2. Bij de aangevallen uitspraak is het beroep tegen het bestreden besluit ongegrond verklaard. De rechtbank is van oordeel dat de Svb zich terecht op het standpunt heeft gesteld dat van nieuwe feiten of omstandigheden niet is gebleken. In wat appellant heeft aangevoerd heeft de rechtbank geen aanleiding gezien om het eerdere besluit van 15 januari 2015 onmiskenbaar onjuist te vinden. Voor zover de Svb het herzieningsverzoek heeft beoordeeld als een verzoek om herziening naar de toekomst, is de rechtbank van oordeel dat de Svb voldoende zorgvuldig onderzoek heeft verricht. De Svb heeft alle aanwezige informatie in het AOW-dossier bekeken, maar daaruit is niet gebleken dat appellant vanaf september 2019 een ouderdomspensioen kan krijgen.
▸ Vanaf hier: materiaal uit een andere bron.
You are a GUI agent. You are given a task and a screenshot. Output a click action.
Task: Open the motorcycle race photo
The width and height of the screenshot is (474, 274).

3. In hoger beroep heeft appellant aangevoerd dat hij alle gegevens naar de Svb heeft opgestuurd.
4.1.
De Raad komt tot de volgende beoordeling.
4.2.
Het oordeel van de rechtbank en de daaraan ten grondslag liggende overwegingen worden volledig onderschreven. Appellant heeft in hoger beroep geen bewijsstukken van wonen of werken in Nederland ingezonden.
4.3.
Het hoger beroep kan daarom niet slagen. De aangevallen uitspraak moet worden bevestigd.
5. Voor een veroordeling in de proceskosten is geen aanleiding.

BESLISSING

De Centrale Raad van Beroep bevestigt de aangevallen uitspraak.
Deze uitspraak is gedaan door T.L. de Vries, in tegenwoordigheid van D. Al Zubaidi als griffier. De beslissing is uitgesproken in het openbaar op 22 juli 2021.